Blurry text

lelereb

Registered
I've tryed to change the antialiasing level on several apple laptop, but always with no result. I don't se any difference, what's wrong?

I've a good sight and I thing that a difference between the lowest and the maximum smooth level must be visible.

I think that font is too blurry, there are pixels clearly visible around the text, too bad text visualisation!

I've tryed to do this on exposed apple laptops, a pb12, a pb15 and an iBook14.

Thanks.
 
Yeah, the anti-aliasing really sucks on LCD screens, and its not exaclty perfect on CRT's unless they are at a super-high resolution.

If you would like to turn the anti-aliasing off all together in Jaguar for certain font sizes and below, run this command in the terminal:

defaults write 'Apple Global Domain' AppleAntiAliasingThreshold 14

The 14 at the end means that 14pt type and below will not be anti-aliased--> you can change that number to a higher or lower setting.

I did this and it makes everything crisp and quick, but still smoothes the big stuff, like headers. Note that a few apps have thier own default antialiasing, and will ignore this setting.
 
I've already tryed "defaults write..." solution, but I think this is a workaround and that Apple MUST address this bug.

Sorry but for me this is a bug, any pc users note that mac antialiasing sucks.
 
Originally posted by lelereb
I've already tryed "defaults write..." solution, but I think this is a workaround and that Apple MUST address this bug.

Sorry but for me this is a bug, any pc users note that mac antialiasing sucks.

Uhm, do you know what antialiasing is? If you think antialiased fonts being fuzzy on LCD screens is a bug, maybe you should look up the definition of bug. Hint: not the insect.

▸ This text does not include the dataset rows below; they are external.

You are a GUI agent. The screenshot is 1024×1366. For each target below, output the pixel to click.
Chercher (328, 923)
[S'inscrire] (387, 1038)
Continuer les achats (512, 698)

ANY computer running an LCD screen with antialised text at a relatively small font size will appear blurry. It's a limitation of the LCD technology, not the operating system. And certainly not a 'bug'. Why do you think graphics professionals stay with CRTs, even though they emit radiation and flicker constantly, tiring and even damaging the eyes? Cuz they hate their eyesight?

Any PC users note that.
 
Just take the 'optimized for LCD' setting. It enables subpixel-rendering for antialiased text. If you _don't_ like how that looks, you can try and disable antialiasing with TinkerTool. But really: It looks perfect. Oh, and, moving thread to the OS section, as this is certainly not news or rumours. ;)
 
LCD's have only one resolution in which everything looks crisp. Lower or higher resolutions are going to make the entire screen fuzzy. If more than the font is fuzzy for you, try changing the resolution a couple of times. See if the cleans it up.
 
LCDs have square pixels, which make diagonals appear more jagged than the analog CRT display.

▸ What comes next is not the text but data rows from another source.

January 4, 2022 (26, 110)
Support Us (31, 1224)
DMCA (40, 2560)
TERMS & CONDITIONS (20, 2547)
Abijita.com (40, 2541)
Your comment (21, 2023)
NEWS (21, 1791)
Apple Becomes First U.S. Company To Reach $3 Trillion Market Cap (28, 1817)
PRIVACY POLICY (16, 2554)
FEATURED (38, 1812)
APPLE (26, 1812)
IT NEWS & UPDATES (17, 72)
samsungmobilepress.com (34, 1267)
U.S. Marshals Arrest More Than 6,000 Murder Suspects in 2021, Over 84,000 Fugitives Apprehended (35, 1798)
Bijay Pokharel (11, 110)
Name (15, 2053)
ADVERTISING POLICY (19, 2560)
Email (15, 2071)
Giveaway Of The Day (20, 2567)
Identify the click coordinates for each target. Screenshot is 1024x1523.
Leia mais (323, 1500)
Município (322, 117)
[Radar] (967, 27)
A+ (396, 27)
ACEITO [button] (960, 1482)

I don't know. . . the antialiasing looks pretty good on my 1440x900 LCD display. :)
 
Maybe not in this forum, but there are severl discussions on how badly fonts are displayed by osx on a lcd display.

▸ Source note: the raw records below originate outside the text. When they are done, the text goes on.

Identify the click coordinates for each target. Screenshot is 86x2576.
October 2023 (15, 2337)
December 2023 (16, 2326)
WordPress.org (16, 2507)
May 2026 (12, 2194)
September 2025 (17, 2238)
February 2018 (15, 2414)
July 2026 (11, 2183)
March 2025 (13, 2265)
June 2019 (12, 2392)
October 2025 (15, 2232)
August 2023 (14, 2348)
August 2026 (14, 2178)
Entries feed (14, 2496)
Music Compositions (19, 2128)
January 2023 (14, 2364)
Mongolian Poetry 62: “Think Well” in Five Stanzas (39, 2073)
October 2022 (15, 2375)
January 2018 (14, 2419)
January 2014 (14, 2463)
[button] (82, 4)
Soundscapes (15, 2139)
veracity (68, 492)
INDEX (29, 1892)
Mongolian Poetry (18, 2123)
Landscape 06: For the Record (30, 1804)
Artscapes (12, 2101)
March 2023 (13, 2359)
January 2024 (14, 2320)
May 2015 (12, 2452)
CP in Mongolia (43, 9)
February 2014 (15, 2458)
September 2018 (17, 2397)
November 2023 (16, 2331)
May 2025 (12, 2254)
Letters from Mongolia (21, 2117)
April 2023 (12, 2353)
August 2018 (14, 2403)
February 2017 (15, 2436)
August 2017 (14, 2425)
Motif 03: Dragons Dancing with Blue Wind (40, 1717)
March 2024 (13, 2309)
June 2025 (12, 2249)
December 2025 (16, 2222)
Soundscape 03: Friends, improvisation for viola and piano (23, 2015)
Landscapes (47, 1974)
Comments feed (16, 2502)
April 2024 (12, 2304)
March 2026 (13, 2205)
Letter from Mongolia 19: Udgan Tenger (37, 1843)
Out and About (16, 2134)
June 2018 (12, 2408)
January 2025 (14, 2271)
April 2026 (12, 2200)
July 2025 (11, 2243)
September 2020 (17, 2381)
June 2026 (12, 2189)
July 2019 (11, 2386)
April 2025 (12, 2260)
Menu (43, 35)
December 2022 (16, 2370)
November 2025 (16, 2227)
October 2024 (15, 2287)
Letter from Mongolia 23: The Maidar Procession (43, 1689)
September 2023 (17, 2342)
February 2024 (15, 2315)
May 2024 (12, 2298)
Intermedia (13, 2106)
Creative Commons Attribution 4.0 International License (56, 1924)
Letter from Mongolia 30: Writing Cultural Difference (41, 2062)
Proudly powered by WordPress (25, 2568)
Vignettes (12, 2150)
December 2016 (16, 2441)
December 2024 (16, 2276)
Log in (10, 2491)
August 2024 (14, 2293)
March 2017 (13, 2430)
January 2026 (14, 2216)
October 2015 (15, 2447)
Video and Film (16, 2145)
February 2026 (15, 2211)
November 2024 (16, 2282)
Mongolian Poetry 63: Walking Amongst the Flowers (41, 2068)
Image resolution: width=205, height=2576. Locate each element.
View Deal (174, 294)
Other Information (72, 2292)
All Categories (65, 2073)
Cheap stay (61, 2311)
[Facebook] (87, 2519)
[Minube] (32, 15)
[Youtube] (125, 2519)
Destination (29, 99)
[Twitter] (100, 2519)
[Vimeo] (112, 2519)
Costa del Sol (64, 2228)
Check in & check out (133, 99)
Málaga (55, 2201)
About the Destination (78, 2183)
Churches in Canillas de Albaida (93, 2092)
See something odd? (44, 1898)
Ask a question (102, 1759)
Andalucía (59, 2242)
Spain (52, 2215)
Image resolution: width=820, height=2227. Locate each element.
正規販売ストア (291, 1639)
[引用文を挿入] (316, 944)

I have compared a Compaq laptop with a recent linux distribuition with some Apple laptop exposed on a store, and I must abmit that the text antialiasing active on the compaq laptop was better than the one in Apple laptops, simply because the Apple antialiasing was too strong.

So, no problem, I tryed to reduce it in the system preferences, but no result, and I'm sure to be able to distinguish "no result" from "little change".

So, someone of you can assure that changing the smooth level produce an effect in text visualisarion? I'll be very happy of that, cause it make me hope that the one I've seen is a problem of the Italian installation or that the store has made an irregular installation (no one in that store really known macs).